Auckland City played second fiddle to Waitakere United for most of the New Zealand Football Championship season, but when it came to the big show they hit the right notes, in a come-from-behind 2-1 win over their arch-rivals to claim the silverware.
The debate over the merit or otherwise of playing such a showpiece final will long continue but in the meantime, City, deservedly (on what they managed at Trusts Stadium yesterday) can hold their heads high.
Waitakere coach Chris Milicich was pointing the finger at missed opportunities by striker Roy Krishna for his team's demise but, in reality, it was a dreadful bungle by his goalkeeper Richard Gillespie that cost United the most.
This was, from the outset, another chapter in the long-running saga of absorbing battles between the cross-town rivals.
No surprise, rugged defender Greg Uhlmann needed only four minutes to find his way into referee Michael Hester's black book for an unseemly challenge on Krishna - the third of three early dubious City tackles. The die had been cast.
The opening goal followed in the 17th minute.
The ball was played wide to Krishna. City right back Matt Friel had neither the pace nor the inclination to chase. Krishna played the ball in to Benjamin Totori who found Allan Pearce unmarked. He tapped home for a 1-0 led.
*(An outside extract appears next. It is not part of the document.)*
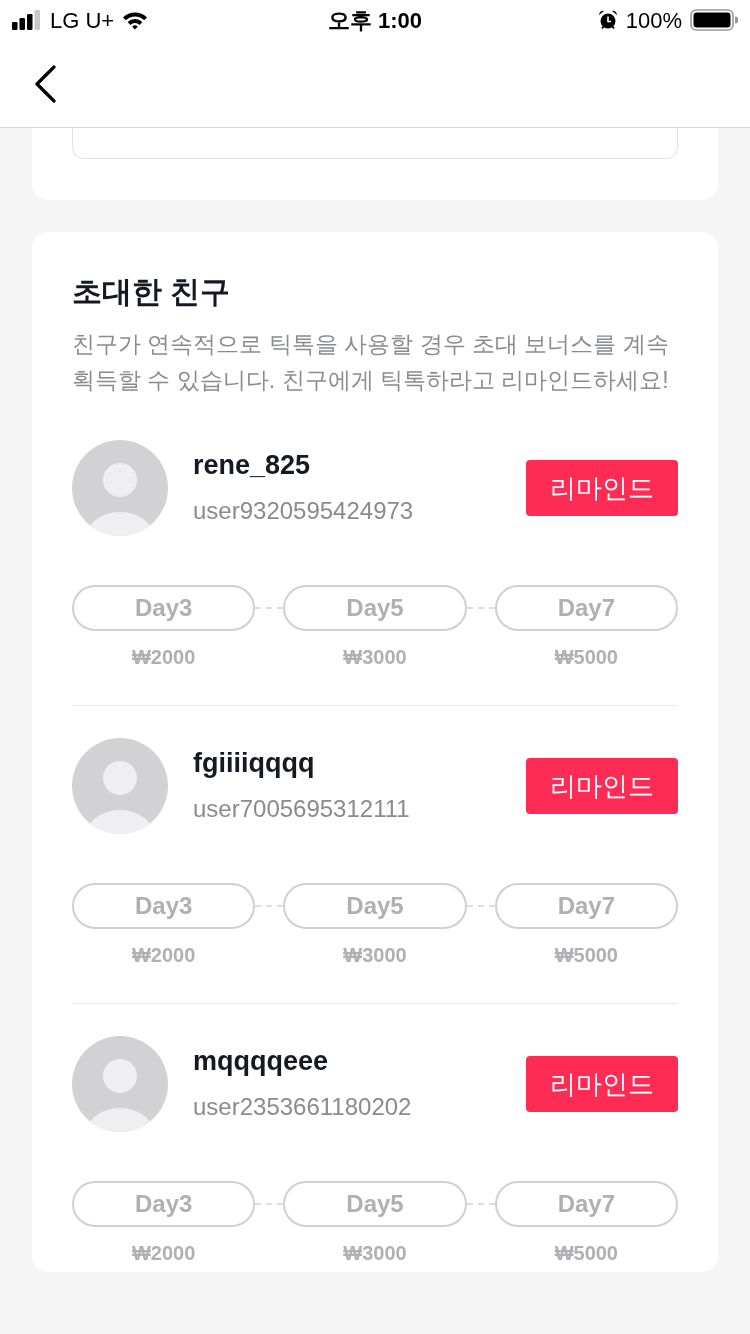  I want to click on back-button, so click(45, 84).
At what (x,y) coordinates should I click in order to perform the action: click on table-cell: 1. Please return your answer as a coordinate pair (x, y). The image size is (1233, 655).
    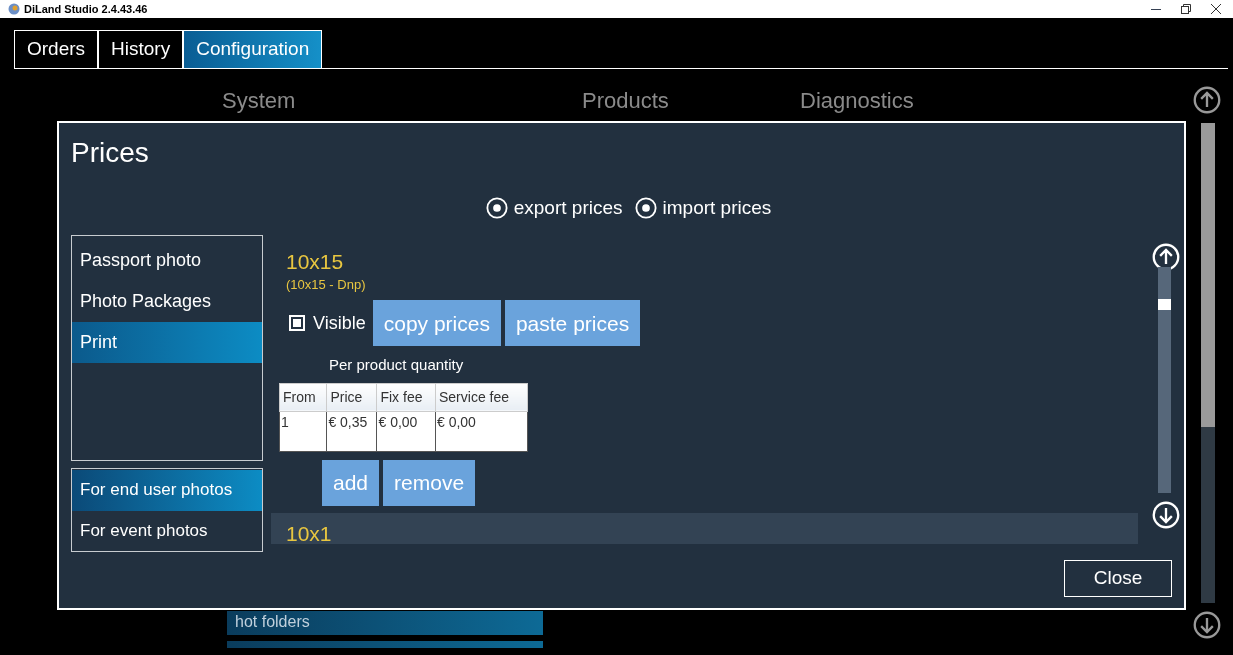
    Looking at the image, I should click on (303, 432).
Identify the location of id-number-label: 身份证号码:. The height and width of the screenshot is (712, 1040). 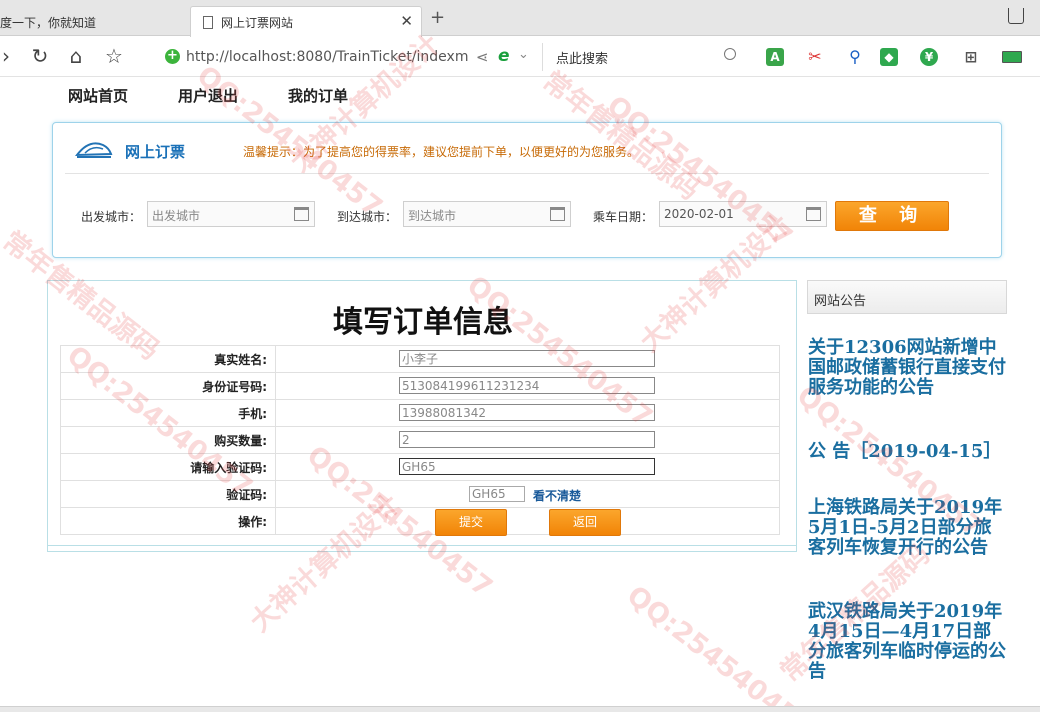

The next hour produced a handful of half chances and plenty of tension, but no goals. The visitors had plenty of chances to score.
It wasn't until the restart after a 77th-minute Waitakere corner that City struck.
Goalkeeper Jacob Spoonley played the ball to James Pritchett who sent it long to 70th-minute substitute Keryn Jordan. He passed his marker before deftly, from the penalty spot, beating Gillespie with a pin-point header.
With the clock winding down, City struck again.
Hester ignored City calls for hand ball, waved play on and Paul Urlovic, more in hope than anything else, snapped a shot from outside the penalty area. Gillespie seemed to have it covered - he got his hands to the ball but a schoolboy howler let it slip agonisingly through his fingers.
There was nowhere to hide.
"I'm thrilled for the boys. In the end they deserved it," said victorious City coach Paul Posa. "On the day it is hard to argue with the result. It took a special goal from Keryn Jordan to give us a chance. We took it."
Milicich was in a different frame of mind. "You miss three one-on-ones you don't win. We let in a sloppy second goal. Congratulations to them. Hats off to them but to lose a title to a team who finished eight points behind leaves you extremely gutted."